Stored items
——————

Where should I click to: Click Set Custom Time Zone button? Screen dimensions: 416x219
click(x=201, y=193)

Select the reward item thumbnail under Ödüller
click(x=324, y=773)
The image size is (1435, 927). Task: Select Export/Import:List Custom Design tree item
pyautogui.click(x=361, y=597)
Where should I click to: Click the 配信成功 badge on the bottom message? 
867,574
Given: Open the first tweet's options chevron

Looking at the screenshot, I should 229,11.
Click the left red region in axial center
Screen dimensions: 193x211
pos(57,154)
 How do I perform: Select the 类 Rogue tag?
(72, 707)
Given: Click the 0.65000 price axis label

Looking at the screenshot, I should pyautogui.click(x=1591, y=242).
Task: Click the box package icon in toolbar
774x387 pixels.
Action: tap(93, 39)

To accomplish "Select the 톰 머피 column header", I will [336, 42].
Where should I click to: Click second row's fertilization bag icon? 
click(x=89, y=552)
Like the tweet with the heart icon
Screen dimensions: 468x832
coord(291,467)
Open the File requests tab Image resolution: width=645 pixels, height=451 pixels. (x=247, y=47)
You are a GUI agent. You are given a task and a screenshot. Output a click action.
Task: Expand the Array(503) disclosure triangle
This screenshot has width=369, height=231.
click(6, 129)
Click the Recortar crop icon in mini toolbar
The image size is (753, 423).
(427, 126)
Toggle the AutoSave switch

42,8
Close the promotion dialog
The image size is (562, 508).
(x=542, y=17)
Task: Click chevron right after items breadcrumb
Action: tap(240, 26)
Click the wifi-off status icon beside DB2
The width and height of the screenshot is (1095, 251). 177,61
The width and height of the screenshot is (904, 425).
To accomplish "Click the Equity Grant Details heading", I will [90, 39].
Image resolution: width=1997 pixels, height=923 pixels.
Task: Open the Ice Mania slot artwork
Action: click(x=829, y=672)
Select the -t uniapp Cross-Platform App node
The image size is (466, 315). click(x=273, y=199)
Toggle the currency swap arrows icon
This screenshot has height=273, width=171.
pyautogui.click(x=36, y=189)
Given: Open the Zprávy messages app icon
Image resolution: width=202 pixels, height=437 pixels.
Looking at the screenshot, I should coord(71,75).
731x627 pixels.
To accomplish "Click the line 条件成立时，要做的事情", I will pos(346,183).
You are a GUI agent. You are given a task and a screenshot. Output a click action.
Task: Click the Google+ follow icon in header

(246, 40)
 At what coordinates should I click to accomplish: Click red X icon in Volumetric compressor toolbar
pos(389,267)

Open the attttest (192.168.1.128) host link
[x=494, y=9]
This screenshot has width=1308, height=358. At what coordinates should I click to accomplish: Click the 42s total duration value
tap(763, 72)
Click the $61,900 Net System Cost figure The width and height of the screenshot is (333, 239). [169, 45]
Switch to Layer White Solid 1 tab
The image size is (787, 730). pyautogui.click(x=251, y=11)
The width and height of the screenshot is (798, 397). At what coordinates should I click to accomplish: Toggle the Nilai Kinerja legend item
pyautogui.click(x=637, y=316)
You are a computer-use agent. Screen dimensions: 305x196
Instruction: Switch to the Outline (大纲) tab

——————

**Exercise directions**
Exactly as given, please retype all the entries.

**Solution to this exercise**
Where should I click to: Click Set Custom Time Zone button? Screen dimensions: 416x219
click(x=201, y=193)

Select the reward item thumbnail under Ödüller
click(x=324, y=773)
The image size is (1435, 927). Task: Select Export/Import:List Custom Design tree item
pyautogui.click(x=361, y=597)
Where should I click to: Click the 配信成功 badge on the bottom message? 
867,574
Given: Open the first tweet's options chevron

Looking at the screenshot, I should 229,11.
Click the left red region in axial center
Screen dimensions: 193x211
pos(57,154)
 How do I perform: Select the 类 Rogue tag?
(72, 707)
Given: Click the 0.65000 price axis label

Looking at the screenshot, I should pyautogui.click(x=1591, y=242).
Task: Click the box package icon in toolbar
774x387 pixels.
Action: tap(93, 39)

To accomplish "Select the 톰 머피 column header", I will [336, 42].
Where should I click to: Click second row's fertilization bag icon? 
click(x=89, y=552)
Like the tweet with the heart icon
Screen dimensions: 468x832
coord(291,467)
Open the File requests tab Image resolution: width=645 pixels, height=451 pixels. (x=247, y=47)
You are a GUI agent. You are given a task and a screenshot. Output a click action.
Task: Expand the Array(503) disclosure triangle
This screenshot has width=369, height=231.
click(6, 129)
Click the Recortar crop icon in mini toolbar
The image size is (753, 423).
(427, 126)
Toggle the AutoSave switch

42,8
Close the promotion dialog
The image size is (562, 508).
(x=542, y=17)
Task: Click chevron right after items breadcrumb
Action: tap(240, 26)
Click the wifi-off status icon beside DB2
The width and height of the screenshot is (1095, 251). 177,61
The width and height of the screenshot is (904, 425).
To accomplish "Click the Equity Grant Details heading", I will [90, 39].
Image resolution: width=1997 pixels, height=923 pixels.
Task: Open the Ice Mania slot artwork
Action: click(x=829, y=672)
Select the -t uniapp Cross-Platform App node
The image size is (466, 315). click(x=273, y=199)
Toggle the currency swap arrows icon
This screenshot has height=273, width=171.
pyautogui.click(x=36, y=189)
Given: Open the Zprávy messages app icon
Image resolution: width=202 pixels, height=437 pixels.
Looking at the screenshot, I should coord(71,75).
731x627 pixels.
To accomplish "Click the line 条件成立时，要做的事情", I will pos(346,183).
You are a GUI agent. You are given a task and a screenshot. Output a click action.
Task: Click the Google+ follow icon in header

(246, 40)
 At what coordinates should I click to accomplish: Click red X icon in Volumetric compressor toolbar
pos(389,267)

Open the attttest (192.168.1.128) host link
[x=494, y=9]
This screenshot has width=1308, height=358. At what coordinates should I click to accomplish: Click the 42s total duration value
tap(763, 72)
Click the $61,900 Net System Cost figure The width and height of the screenshot is (333, 239). [169, 45]
Switch to Layer White Solid 1 tab
The image size is (787, 730). pyautogui.click(x=251, y=11)
The width and height of the screenshot is (798, 397). At what coordinates should I click to accomplish: Toggle the Nilai Kinerja legend item
pyautogui.click(x=637, y=316)
You are a computer-use agent. Screen dimensions: 305x196
Instruction: Switch to the Outline (大纲) tab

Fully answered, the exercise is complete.